Saved entries
-=-=-=-=-
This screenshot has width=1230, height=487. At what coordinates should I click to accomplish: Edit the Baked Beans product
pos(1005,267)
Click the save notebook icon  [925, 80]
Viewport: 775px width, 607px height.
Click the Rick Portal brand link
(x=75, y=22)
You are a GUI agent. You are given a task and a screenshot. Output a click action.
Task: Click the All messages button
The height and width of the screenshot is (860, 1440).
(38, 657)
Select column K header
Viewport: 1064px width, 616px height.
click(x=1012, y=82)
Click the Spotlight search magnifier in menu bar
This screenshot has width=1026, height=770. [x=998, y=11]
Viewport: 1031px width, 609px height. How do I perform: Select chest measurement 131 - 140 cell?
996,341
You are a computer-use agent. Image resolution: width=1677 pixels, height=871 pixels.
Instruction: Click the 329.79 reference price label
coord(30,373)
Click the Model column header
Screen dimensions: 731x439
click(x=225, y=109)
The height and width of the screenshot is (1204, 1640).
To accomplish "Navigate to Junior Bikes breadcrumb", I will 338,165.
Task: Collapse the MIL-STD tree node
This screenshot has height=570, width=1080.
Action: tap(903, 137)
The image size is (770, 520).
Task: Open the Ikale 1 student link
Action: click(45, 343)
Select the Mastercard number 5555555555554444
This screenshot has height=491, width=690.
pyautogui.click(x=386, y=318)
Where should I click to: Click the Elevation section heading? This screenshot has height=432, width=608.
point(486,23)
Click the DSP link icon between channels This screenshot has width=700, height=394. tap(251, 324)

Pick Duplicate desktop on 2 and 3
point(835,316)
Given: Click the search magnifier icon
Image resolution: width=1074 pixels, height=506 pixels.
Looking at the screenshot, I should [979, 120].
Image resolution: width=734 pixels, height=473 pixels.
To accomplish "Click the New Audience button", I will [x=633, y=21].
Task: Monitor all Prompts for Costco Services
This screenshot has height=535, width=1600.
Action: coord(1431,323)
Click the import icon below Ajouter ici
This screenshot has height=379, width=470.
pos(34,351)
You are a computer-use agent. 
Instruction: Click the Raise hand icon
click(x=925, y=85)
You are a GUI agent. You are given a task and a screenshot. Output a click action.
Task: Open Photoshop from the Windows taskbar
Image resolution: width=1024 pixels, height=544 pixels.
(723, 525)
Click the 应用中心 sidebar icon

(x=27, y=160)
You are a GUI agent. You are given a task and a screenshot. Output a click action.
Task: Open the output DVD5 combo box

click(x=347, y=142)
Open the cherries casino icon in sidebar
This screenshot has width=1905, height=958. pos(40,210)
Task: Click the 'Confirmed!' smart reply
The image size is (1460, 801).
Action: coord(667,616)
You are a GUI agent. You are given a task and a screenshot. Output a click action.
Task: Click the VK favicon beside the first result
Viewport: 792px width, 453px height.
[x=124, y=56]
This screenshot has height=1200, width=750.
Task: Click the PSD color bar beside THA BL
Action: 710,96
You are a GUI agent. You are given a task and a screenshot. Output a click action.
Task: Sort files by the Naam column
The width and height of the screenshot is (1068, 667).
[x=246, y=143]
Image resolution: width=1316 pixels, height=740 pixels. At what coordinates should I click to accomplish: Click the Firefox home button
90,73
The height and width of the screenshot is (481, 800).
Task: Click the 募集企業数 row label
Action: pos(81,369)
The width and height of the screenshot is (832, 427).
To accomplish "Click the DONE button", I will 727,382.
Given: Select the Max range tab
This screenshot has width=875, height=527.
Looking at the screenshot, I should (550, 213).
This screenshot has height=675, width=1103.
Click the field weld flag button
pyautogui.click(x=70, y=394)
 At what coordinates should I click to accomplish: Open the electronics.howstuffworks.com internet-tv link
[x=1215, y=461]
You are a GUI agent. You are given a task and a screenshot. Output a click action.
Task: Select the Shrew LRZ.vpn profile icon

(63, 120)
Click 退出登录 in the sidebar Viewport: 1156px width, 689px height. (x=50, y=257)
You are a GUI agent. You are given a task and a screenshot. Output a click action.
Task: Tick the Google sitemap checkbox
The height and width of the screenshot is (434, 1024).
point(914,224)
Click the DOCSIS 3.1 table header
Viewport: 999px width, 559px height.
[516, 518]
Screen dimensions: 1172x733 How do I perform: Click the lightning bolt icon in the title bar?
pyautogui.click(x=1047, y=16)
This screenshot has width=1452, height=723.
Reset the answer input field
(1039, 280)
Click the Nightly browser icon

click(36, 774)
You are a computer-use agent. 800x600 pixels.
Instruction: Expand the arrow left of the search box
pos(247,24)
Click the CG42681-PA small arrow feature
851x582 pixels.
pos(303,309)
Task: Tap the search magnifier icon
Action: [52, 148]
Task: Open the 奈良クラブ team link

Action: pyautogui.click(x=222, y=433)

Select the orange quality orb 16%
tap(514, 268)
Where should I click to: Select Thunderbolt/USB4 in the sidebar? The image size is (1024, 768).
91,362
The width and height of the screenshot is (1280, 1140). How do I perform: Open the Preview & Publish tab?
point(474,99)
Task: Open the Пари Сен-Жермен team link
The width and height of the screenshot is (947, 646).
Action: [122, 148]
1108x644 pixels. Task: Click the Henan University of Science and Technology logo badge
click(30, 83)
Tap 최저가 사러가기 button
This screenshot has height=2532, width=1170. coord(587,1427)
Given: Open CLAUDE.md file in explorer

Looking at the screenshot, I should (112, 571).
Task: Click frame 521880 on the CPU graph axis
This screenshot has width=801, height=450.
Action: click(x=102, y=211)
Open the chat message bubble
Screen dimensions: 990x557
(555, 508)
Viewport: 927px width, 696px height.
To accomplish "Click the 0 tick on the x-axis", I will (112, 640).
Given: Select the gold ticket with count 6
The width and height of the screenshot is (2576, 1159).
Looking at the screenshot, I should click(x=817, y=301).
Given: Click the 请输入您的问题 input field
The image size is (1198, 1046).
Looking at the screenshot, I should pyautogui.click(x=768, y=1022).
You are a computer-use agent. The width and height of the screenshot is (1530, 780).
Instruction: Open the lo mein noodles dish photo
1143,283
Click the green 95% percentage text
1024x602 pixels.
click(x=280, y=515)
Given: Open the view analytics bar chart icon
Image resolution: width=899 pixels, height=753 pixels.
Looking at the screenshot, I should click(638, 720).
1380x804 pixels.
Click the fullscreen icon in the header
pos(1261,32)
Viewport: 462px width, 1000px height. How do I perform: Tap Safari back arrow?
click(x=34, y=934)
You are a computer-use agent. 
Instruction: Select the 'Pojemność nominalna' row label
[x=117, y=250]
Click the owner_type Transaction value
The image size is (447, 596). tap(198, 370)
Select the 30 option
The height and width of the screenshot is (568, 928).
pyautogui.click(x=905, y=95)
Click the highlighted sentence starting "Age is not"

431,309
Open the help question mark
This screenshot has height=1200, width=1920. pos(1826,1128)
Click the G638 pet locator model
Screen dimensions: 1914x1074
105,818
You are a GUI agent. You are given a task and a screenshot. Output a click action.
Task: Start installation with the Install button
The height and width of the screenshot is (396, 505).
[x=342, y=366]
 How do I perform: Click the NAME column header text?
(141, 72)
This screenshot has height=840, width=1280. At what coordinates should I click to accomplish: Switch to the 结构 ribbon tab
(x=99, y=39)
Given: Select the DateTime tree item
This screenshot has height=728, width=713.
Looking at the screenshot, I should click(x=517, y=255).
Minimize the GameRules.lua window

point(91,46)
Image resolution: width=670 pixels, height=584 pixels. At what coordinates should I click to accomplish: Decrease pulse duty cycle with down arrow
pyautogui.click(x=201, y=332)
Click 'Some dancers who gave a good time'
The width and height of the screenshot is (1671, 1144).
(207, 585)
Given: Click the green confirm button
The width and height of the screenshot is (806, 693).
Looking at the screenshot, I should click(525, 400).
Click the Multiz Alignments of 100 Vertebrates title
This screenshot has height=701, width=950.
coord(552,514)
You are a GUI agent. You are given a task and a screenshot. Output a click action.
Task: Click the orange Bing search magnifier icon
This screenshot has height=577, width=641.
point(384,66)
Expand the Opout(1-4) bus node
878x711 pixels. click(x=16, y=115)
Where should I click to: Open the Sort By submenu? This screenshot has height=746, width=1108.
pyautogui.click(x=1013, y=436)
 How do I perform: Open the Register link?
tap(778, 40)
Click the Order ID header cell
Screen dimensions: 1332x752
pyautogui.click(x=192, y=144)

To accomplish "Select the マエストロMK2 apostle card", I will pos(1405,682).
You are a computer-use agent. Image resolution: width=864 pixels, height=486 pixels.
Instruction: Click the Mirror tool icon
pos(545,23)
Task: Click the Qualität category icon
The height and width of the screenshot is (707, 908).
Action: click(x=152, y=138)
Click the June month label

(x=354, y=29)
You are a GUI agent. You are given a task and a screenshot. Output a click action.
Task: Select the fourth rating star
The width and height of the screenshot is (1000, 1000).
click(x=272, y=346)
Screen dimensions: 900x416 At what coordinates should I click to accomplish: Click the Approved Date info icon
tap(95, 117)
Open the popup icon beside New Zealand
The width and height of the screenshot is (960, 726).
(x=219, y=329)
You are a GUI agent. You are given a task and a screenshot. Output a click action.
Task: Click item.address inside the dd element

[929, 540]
-=-=-=-=-
* Requirement
Restate word for word only the lines above from the line containing "The height and width of the screenshot is (1204, 1640)." to the line containing "Task: Click the VK", both of them included.

* Task response
The height and width of the screenshot is (1204, 1640).
To accomplish "Navigate to Junior Bikes breadcrumb", I will 338,165.
Task: Collapse the MIL-STD tree node
This screenshot has height=570, width=1080.
Action: tap(903, 137)
The image size is (770, 520).
Task: Open the Ikale 1 student link
Action: click(45, 343)
Select the Mastercard number 5555555555554444
This screenshot has height=491, width=690.
pyautogui.click(x=386, y=318)
Where should I click to: Click the Elevation section heading? This screenshot has height=432, width=608.
point(486,23)
Click the DSP link icon between channels This screenshot has width=700, height=394. tap(251, 324)

Pick Duplicate desktop on 2 and 3
point(835,316)
Given: Click the search magnifier icon
Image resolution: width=1074 pixels, height=506 pixels.
Looking at the screenshot, I should [979, 120].
Image resolution: width=734 pixels, height=473 pixels.
To accomplish "Click the New Audience button", I will [x=633, y=21].
Task: Monitor all Prompts for Costco Services
This screenshot has height=535, width=1600.
Action: coord(1431,323)
Click the import icon below Ajouter ici
This screenshot has height=379, width=470.
pos(34,351)
You are a computer-use agent. 
Instruction: Click the Raise hand icon
click(x=925, y=85)
You are a GUI agent. You are given a task and a screenshot. Output a click action.
Task: Open Photoshop from the Windows taskbar
Image resolution: width=1024 pixels, height=544 pixels.
(723, 525)
Click the 应用中心 sidebar icon

(x=27, y=160)
You are a GUI agent. You are given a task and a screenshot. Output a click action.
Task: Open the output DVD5 combo box

click(x=347, y=142)
Open the cherries casino icon in sidebar
This screenshot has width=1905, height=958. pos(40,210)
Task: Click the 'Confirmed!' smart reply
The image size is (1460, 801).
Action: coord(667,616)
You are a GUI agent. You are given a task and a screenshot. Output a click action.
Task: Click the VK favicon beside the first result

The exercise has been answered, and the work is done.